Mathieu Cornet

Personal information
- Full name: Mathieu François Cornet
- Date of birth: 8 August 1990 (age 35)
- Place of birth: Namur, Belgium
- Height: 1.90 m (6 ft 3 in)
- Position: Forward

Team information
- Current team: Rochefort
- Number: 18

Youth career
- 1997–2004: RRC Mormont
- 2004–2006: Sprimont Comblain Sport
- 2006–2009: Standard Liège

Senior career*
- Years: Team / Apps / (Gls)
- 2009: Germinal Beerschot / 0 / (0)
- 2010–2011: Tongeren / 36 / (4)
- 2011–2012: Givry / 29 / (13)
- 2012–2013: Huy / 31 / (14)
- 2013–2015: Virton / 63 / (22)
- 2015: Oostende / 1 / (0)
- 2016: Antwerp / 13 / (5)
- 2016–2018: KSV Roeselare / 52 / (13)
- 2018–2020: Mechelen / 11 / (2)
- 2019–2020: → RWDM47 (loan) / 14 / (0)
- 2020–2021: Patro Eisden / 0 / (0)
- 2021–2022: Wiltz 71 / 29 / (7)
- 2022–: Rochefort / 64 / (36)

## SOURCE MATERIAL
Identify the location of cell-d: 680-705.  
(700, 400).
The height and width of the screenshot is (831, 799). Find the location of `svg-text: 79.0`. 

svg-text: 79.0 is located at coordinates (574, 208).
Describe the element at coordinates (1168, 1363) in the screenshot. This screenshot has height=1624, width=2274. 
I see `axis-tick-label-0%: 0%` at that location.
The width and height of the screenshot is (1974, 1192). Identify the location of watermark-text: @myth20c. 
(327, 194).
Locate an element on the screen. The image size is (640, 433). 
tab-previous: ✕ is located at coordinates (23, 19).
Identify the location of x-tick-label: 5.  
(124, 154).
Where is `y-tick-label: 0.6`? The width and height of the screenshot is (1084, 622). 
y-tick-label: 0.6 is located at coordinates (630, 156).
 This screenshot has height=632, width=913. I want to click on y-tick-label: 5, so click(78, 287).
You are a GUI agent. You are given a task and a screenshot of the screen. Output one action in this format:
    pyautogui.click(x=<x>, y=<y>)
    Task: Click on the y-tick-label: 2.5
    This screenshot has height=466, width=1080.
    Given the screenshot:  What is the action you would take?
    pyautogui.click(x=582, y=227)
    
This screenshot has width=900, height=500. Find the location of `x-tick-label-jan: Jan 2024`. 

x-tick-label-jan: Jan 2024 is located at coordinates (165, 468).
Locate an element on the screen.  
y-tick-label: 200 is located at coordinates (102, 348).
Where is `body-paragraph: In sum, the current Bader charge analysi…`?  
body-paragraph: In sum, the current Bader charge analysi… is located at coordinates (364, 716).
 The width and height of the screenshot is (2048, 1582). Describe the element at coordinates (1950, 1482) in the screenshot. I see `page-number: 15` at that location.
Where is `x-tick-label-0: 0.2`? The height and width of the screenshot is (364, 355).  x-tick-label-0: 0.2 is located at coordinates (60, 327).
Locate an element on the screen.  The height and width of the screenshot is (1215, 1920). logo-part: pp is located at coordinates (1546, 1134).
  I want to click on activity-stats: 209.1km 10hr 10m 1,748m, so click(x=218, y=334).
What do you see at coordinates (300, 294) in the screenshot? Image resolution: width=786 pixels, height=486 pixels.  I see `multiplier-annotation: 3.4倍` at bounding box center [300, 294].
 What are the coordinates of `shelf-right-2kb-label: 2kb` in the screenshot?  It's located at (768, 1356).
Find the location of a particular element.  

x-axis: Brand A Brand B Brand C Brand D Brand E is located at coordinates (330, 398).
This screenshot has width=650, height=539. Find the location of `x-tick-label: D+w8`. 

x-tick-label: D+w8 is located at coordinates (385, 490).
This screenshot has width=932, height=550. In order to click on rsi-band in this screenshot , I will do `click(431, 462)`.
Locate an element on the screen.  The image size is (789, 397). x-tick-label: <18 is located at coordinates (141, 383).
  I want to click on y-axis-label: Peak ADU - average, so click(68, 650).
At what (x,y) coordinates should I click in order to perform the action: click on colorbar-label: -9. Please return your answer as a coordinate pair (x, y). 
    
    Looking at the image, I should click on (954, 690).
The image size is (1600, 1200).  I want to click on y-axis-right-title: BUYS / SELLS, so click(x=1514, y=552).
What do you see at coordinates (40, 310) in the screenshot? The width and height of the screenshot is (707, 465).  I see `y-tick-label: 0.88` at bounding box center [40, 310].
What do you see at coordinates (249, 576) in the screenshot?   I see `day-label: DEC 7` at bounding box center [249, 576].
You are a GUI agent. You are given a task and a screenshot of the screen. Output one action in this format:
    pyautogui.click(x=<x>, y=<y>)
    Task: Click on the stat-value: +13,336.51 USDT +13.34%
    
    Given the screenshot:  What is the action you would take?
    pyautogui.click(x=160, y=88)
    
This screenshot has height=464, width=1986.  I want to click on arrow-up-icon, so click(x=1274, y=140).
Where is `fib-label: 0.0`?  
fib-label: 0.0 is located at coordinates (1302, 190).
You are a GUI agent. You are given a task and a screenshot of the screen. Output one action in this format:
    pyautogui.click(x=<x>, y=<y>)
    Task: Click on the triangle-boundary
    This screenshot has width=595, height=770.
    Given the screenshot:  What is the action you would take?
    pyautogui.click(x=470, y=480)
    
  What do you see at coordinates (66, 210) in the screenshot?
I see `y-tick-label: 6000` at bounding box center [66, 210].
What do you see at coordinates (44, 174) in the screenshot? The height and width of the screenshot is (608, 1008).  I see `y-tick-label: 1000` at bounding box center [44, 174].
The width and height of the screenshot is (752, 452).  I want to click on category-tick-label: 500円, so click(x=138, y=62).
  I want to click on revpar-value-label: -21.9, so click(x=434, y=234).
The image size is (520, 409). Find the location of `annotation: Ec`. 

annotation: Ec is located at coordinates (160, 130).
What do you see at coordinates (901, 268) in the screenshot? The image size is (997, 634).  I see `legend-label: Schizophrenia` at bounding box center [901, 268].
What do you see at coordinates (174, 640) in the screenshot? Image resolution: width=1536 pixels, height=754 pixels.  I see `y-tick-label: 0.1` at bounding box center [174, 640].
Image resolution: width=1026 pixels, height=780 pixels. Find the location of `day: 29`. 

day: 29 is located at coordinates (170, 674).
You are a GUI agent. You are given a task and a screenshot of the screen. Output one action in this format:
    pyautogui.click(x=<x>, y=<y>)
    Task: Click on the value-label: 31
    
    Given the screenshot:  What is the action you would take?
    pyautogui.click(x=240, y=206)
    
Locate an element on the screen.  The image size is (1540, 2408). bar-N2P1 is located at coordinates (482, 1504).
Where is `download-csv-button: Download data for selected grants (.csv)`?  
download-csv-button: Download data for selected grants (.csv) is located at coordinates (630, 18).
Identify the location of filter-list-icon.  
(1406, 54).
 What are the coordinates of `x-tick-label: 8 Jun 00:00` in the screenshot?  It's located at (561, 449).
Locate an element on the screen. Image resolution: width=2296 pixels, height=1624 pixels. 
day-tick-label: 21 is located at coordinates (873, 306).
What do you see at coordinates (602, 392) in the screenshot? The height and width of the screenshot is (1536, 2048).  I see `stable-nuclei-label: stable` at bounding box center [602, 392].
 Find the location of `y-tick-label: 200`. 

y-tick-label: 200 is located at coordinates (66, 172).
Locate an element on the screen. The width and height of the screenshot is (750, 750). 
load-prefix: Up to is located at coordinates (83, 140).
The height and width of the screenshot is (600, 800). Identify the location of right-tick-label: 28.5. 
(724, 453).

## ACTIVITY
In the Mathieu Cornet profile, which club did he play for in his youth career from 2006 to 2009?

## REPLY
Standard Liège